The gold rush of the 1860s would be the making of Fort Benton. The location happened to be the further point on the Missouri which was navigable by steamboats. The gold strikes at Grasshopper Creek, Alder Creek, and Last Chance Gulch fired the imaginations of Americans just recovering from the devastation of the Civil War, and the word went out: “All trails lead out of Fort Benton.” Prospectors hoping to strike it rich poured into the town by the thousands, each stopping long enough to partake of the saloons, dance halls, and brothels that sprang up to fleece them out of a little of their stake. Tiny Fort Benton became known as the “wildest block in the west.” As many as ten steamboats a day were unloading cargo and wagons and taking gold back to St. Louis.  

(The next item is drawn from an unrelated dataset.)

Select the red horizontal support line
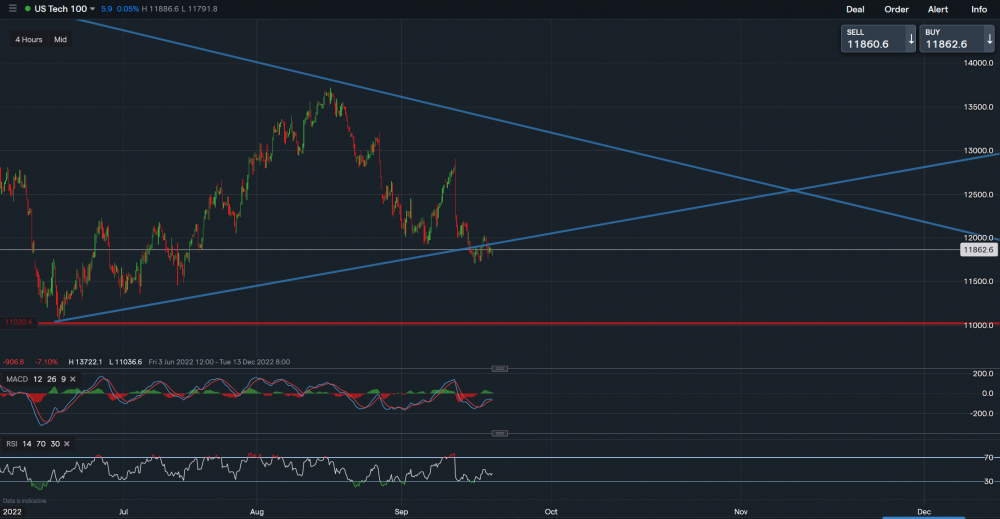The height and width of the screenshot is (519, 1000). [500, 323]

Indians at "Fort Whoop-Up," a whiskey trading post near Lethbridge, Alberta

At one point, more than half the cargo arriving at Fort Benton was whiskey. Until 1869, the Alberta territory in Canada had been controlled by the Hudson’s Bay fur company. With the fur trade at an end, the company had turned it over to the Canadian government, leaving it a lawless no-man’s land. Traders from Fort Benton hacked out a road known as the “Whoop Up Trail” that led well into Alberta and Saskatchewan, and set up more than 40 whiskey outposts to trade firewater to the Blackfoot Indians in exchange for buffalo hides. In 1873, the Canadian government created a special police force (which became the legendary Royal Canadian Mounted Police, or “mounties”) to shut down the Whoop-Up Trail.

The amazing boom times at Fort Benton came to a sudden, shattering end in 1883. That year, the Northern Pacific Railroad was completed to Helena, and the Canadian Pacific was completed to Calgary. There was no more reason for anyone to come to Fort Benton anymore. The beautiful Grand Union hotel went belly-up, and most of the people left. But Fort Benton survives, a small town serving the surrounding ranches and providing a fun place to spend time for the history-minded traveler, too. The people we met were very nice and friendly, eager to share their town’s history, and curious to learn about visitors and what brings them to their neck of the woods.

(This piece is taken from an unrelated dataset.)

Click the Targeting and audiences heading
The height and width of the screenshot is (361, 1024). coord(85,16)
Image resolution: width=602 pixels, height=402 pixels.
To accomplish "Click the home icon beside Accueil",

We were lucky enough to spend one night at the historic Grand Union hotel. This hotel is like a museum in itself, full of fascinating historic photographs of past times in Fort Benton. The beautiful restoration makes a stay here like going back in time. This hotel, and Fort Benton itself, has a checkered past and a warm, welcoming present. Montana is famous for its integrity and pride of place; look no further than Fort Benton for a good example.